Romney commences yet another flip flop

Romney - flip flop

Can’t we all just get along?

Last weekend’s Liberty University commencement speech brought us Republican presidential candidate, Mitt Romney, at his most amusing.

It had been much discussed that this would be Romney’s opportunity to close ranks and reach out to conservative evangelical Christians who, during the traveling circus that was the Republican Party’s primary race, were very strongly opposed to him. Hence Romney’s choice to speak at the largest evangelical university in the country.

Everyone expected to see Romney pander to his conservative Christian audience, and Romney did not disappoint:

  • Declaring the importance of religious values – check.
  • Trying to establish common ground between Christianity and Mormonism without ever mentioning the word Mormonism – check.
  • Spicing his speech up with quotations from Jerry Falwell and CS. Lewis – check.
  • Proclaiming that America is based on Christian values – check.
  • Announcing that marriage should only be between a man and a woman – check.

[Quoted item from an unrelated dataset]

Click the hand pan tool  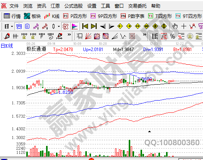point(175,26)
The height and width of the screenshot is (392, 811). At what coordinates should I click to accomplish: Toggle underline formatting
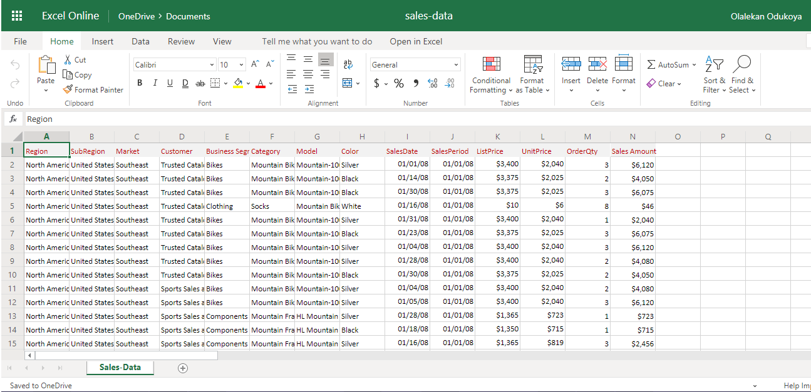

What makes all of this phony Christian ecumenism so amusing to watch is that, in essence, Mormons believe that non Mormons will go to hell after they die (unless, or until, they are posthumously baptized into the Mormon church), and Christians believe that Mormons belong to a cult and are therefore going to be sent to hell (no posthumous salvation there, though).

It is also amusing to watch Romney quote martin Luther King Jr. As a supposedly faithful follower of The Church of Latter Day Saints, Romney must have (like all other Mormons) believed up until 1965 that African Americans were still under the Curse of Canaan – a filthy racist teaching that prevented African Americans from even entering Mormon churches until 1978. This dramatic reversal, by the way, came after Mormon Church leaders had a religious “revelation” that year, which “revealed” to them that African Americans were not cursed after all.

Somehow, despite the ecumenical mish-mashing of faiths and the religious flip flopping about civil rights and ancient curses, we are to believe Romney when he speaks about the consistencies of moral religious certainties. In light of Romney’s many self contradictions and consistent inconsistencies, it seems that he has, in fact, learned quite a bit from his religion.

It had been funny enough to watch evangelicals criticizing Romney for flip flopping during the Republican primaries, but to see the same evangelicals flipping onto Romney’s side as he flops onto theirs is pretty hilarious.